Input records:
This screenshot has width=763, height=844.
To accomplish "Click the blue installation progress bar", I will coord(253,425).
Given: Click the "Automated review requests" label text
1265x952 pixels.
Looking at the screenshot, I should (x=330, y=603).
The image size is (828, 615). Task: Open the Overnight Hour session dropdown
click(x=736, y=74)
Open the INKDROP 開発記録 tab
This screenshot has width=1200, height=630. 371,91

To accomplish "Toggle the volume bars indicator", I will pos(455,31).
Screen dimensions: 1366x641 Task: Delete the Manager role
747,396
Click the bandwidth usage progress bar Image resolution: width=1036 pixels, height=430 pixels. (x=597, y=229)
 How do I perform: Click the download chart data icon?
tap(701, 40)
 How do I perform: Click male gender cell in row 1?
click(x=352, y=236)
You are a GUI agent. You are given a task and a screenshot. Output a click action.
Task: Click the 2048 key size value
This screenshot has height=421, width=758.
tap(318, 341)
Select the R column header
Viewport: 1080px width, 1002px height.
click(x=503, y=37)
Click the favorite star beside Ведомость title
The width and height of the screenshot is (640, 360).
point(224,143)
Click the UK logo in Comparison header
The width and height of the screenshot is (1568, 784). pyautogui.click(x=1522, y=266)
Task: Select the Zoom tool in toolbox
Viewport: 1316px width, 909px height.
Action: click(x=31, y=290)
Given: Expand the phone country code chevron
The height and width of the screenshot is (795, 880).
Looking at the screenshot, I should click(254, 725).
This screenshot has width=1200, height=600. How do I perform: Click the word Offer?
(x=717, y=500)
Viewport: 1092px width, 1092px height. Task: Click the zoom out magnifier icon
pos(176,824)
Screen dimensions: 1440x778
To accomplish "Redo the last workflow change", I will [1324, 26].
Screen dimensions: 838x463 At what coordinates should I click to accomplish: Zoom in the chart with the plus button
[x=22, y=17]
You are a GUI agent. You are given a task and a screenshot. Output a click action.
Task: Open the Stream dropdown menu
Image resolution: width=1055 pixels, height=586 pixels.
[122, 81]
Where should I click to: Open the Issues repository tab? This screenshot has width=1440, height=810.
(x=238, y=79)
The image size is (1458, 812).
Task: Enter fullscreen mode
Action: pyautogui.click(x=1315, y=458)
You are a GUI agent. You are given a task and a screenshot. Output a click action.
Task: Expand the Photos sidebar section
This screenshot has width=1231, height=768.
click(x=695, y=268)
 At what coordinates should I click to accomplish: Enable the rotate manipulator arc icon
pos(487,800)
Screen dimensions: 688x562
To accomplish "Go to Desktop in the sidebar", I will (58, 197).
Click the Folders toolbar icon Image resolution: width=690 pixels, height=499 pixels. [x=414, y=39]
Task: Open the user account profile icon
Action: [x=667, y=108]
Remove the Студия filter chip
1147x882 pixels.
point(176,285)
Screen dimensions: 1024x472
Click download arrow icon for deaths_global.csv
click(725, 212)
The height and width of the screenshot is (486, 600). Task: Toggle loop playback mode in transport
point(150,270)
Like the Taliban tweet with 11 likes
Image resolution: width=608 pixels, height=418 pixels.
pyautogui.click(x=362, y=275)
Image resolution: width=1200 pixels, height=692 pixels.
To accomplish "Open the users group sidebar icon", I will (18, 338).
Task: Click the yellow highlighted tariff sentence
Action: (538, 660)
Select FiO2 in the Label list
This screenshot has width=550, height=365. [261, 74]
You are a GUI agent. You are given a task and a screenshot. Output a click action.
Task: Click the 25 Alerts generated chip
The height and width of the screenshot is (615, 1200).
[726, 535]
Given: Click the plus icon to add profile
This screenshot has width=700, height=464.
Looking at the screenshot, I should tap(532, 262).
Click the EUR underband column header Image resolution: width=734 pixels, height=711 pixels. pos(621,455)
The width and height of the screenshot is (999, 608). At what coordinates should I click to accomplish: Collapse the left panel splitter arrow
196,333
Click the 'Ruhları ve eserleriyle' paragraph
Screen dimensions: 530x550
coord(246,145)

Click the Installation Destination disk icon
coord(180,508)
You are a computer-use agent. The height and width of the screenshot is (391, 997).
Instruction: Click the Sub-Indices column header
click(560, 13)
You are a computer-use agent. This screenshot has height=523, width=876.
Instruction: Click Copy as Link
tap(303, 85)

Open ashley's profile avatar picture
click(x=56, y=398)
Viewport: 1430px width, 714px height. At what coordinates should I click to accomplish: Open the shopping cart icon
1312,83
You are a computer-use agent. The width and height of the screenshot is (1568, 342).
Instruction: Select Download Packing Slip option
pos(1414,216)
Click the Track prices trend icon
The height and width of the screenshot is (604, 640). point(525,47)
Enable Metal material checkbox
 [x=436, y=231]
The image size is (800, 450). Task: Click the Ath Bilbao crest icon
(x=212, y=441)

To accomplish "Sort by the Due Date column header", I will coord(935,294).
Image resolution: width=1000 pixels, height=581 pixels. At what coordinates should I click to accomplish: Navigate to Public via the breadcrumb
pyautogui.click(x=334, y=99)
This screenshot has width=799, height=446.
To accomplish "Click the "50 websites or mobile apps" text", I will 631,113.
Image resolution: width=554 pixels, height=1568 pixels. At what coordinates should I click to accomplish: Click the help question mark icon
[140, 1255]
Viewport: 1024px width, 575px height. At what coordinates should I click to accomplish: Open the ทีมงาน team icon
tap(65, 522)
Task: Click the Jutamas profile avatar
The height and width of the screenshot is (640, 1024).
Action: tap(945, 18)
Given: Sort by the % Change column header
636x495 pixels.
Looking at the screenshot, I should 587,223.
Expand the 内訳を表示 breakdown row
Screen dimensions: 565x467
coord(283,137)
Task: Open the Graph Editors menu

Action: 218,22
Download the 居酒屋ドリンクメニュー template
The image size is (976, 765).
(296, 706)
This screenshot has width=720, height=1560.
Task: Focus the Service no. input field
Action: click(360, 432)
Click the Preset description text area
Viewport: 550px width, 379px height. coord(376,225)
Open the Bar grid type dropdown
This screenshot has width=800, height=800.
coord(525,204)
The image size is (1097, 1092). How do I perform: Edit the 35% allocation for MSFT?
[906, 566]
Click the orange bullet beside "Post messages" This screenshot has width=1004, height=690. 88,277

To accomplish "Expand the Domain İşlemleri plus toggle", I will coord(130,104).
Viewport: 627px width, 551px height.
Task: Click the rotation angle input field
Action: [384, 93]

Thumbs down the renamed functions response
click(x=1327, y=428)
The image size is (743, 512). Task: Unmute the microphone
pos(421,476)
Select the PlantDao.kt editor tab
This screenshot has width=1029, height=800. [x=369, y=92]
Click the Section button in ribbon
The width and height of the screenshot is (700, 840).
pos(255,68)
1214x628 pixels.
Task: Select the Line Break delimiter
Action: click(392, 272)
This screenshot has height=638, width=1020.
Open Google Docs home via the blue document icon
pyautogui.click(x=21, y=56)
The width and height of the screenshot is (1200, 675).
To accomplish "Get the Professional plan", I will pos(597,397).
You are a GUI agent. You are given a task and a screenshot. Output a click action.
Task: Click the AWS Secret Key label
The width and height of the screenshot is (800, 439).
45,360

Exercise:
Reproduce the listing above exactly.

Output of the task:
This screenshot has width=763, height=844.
To accomplish "Click the blue installation progress bar", I will coord(253,425).
Given: Click the "Automated review requests" label text
1265x952 pixels.
Looking at the screenshot, I should (x=330, y=603).
The image size is (828, 615). Task: Open the Overnight Hour session dropdown
click(x=736, y=74)
Open the INKDROP 開発記録 tab
This screenshot has width=1200, height=630. 371,91

To accomplish "Toggle the volume bars indicator", I will pos(455,31).
Screen dimensions: 1366x641 Task: Delete the Manager role
747,396
Click the bandwidth usage progress bar Image resolution: width=1036 pixels, height=430 pixels. (x=597, y=229)
 How do I perform: Click the download chart data icon?
tap(701, 40)
 How do I perform: Click male gender cell in row 1?
click(x=352, y=236)
You are a GUI agent. You are given a task and a screenshot. Output a click action.
Task: Click the 2048 key size value
This screenshot has height=421, width=758.
tap(318, 341)
Select the R column header
Viewport: 1080px width, 1002px height.
click(x=503, y=37)
Click the favorite star beside Ведомость title
The width and height of the screenshot is (640, 360).
point(224,143)
Click the UK logo in Comparison header
The width and height of the screenshot is (1568, 784). pyautogui.click(x=1522, y=266)
Task: Select the Zoom tool in toolbox
Viewport: 1316px width, 909px height.
Action: click(x=31, y=290)
Given: Expand the phone country code chevron
The height and width of the screenshot is (795, 880).
Looking at the screenshot, I should click(254, 725).
This screenshot has width=1200, height=600. How do I perform: Click the word Offer?
(x=717, y=500)
Viewport: 1092px width, 1092px height. Task: Click the zoom out magnifier icon
pos(176,824)
Screen dimensions: 1440x778
To accomplish "Redo the last workflow change", I will [1324, 26].
Screen dimensions: 838x463 At what coordinates should I click to accomplish: Zoom in the chart with the plus button
[x=22, y=17]
You are a GUI agent. You are given a task and a screenshot. Output a click action.
Task: Open the Stream dropdown menu
Image resolution: width=1055 pixels, height=586 pixels.
[122, 81]
Where should I click to: Open the Issues repository tab? This screenshot has width=1440, height=810.
(x=238, y=79)
The image size is (1458, 812).
Task: Enter fullscreen mode
Action: pyautogui.click(x=1315, y=458)
You are a GUI agent. You are given a task and a screenshot. Output a click action.
Task: Expand the Photos sidebar section
This screenshot has width=1231, height=768.
click(x=695, y=268)
 At what coordinates should I click to accomplish: Enable the rotate manipulator arc icon
pos(487,800)
Screen dimensions: 688x562
To accomplish "Go to Desktop in the sidebar", I will (58, 197).
Click the Folders toolbar icon Image resolution: width=690 pixels, height=499 pixels. [x=414, y=39]
Task: Open the user account profile icon
Action: [x=667, y=108]
Remove the Студия filter chip
1147x882 pixels.
point(176,285)
Screen dimensions: 1024x472
Click download arrow icon for deaths_global.csv
click(725, 212)
The height and width of the screenshot is (486, 600). Task: Toggle loop playback mode in transport
point(150,270)
Like the Taliban tweet with 11 likes
Image resolution: width=608 pixels, height=418 pixels.
pyautogui.click(x=362, y=275)
Image resolution: width=1200 pixels, height=692 pixels.
To accomplish "Open the users group sidebar icon", I will (18, 338).
Task: Click the yellow highlighted tariff sentence
Action: (538, 660)
Select FiO2 in the Label list
This screenshot has width=550, height=365. [261, 74]
You are a GUI agent. You are given a task and a screenshot. Output a click action.
Task: Click the 25 Alerts generated chip
The height and width of the screenshot is (615, 1200).
[726, 535]
Given: Click the plus icon to add profile
This screenshot has width=700, height=464.
Looking at the screenshot, I should tap(532, 262).
Click the EUR underband column header Image resolution: width=734 pixels, height=711 pixels. pos(621,455)
The width and height of the screenshot is (999, 608). At what coordinates should I click to accomplish: Collapse the left panel splitter arrow
196,333
Click the 'Ruhları ve eserleriyle' paragraph
Screen dimensions: 530x550
coord(246,145)

Click the Installation Destination disk icon
coord(180,508)
You are a computer-use agent. The height and width of the screenshot is (391, 997).
Instruction: Click the Sub-Indices column header
click(560, 13)
You are a computer-use agent. This screenshot has height=523, width=876.
Instruction: Click Copy as Link
tap(303, 85)

Open ashley's profile avatar picture
click(x=56, y=398)
Viewport: 1430px width, 714px height. At what coordinates should I click to accomplish: Open the shopping cart icon
1312,83
You are a computer-use agent. The width and height of the screenshot is (1568, 342).
Instruction: Select Download Packing Slip option
pos(1414,216)
Click the Track prices trend icon
The height and width of the screenshot is (604, 640). point(525,47)
Enable Metal material checkbox
 [x=436, y=231]
The image size is (800, 450). Task: Click the Ath Bilbao crest icon
(x=212, y=441)

To accomplish "Sort by the Due Date column header", I will coord(935,294).
Image resolution: width=1000 pixels, height=581 pixels. At what coordinates should I click to accomplish: Navigate to Public via the breadcrumb
pyautogui.click(x=334, y=99)
This screenshot has width=799, height=446.
To accomplish "Click the "50 websites or mobile apps" text", I will 631,113.
Image resolution: width=554 pixels, height=1568 pixels. At what coordinates should I click to accomplish: Click the help question mark icon
[140, 1255]
Viewport: 1024px width, 575px height. At what coordinates should I click to accomplish: Open the ทีมงาน team icon
tap(65, 522)
Task: Click the Jutamas profile avatar
The height and width of the screenshot is (640, 1024).
Action: tap(945, 18)
Given: Sort by the % Change column header
636x495 pixels.
Looking at the screenshot, I should 587,223.
Expand the 内訳を表示 breakdown row
Screen dimensions: 565x467
coord(283,137)
Task: Open the Graph Editors menu

Action: 218,22
Download the 居酒屋ドリンクメニュー template
The image size is (976, 765).
(296, 706)
This screenshot has width=720, height=1560.
Task: Focus the Service no. input field
Action: click(360, 432)
Click the Preset description text area
Viewport: 550px width, 379px height. coord(376,225)
Open the Bar grid type dropdown
This screenshot has width=800, height=800.
coord(525,204)
The image size is (1097, 1092). How do I perform: Edit the 35% allocation for MSFT?
[906, 566]
Click the orange bullet beside "Post messages" This screenshot has width=1004, height=690. 88,277

To accomplish "Expand the Domain İşlemleri plus toggle", I will coord(130,104).
Viewport: 627px width, 551px height.
Task: Click the rotation angle input field
Action: [384, 93]

Thumbs down the renamed functions response
click(x=1327, y=428)
The image size is (743, 512). Task: Unmute the microphone
pos(421,476)
Select the PlantDao.kt editor tab
This screenshot has width=1029, height=800. [x=369, y=92]
Click the Section button in ribbon
The width and height of the screenshot is (700, 840).
pos(255,68)
1214x628 pixels.
Task: Select the Line Break delimiter
Action: click(392, 272)
This screenshot has height=638, width=1020.
Open Google Docs home via the blue document icon
pyautogui.click(x=21, y=56)
The width and height of the screenshot is (1200, 675).
To accomplish "Get the Professional plan", I will pos(597,397).
You are a GUI agent. You are given a task and a screenshot. Output a click action.
Task: Click the AWS Secret Key label
The width and height of the screenshot is (800, 439).
45,360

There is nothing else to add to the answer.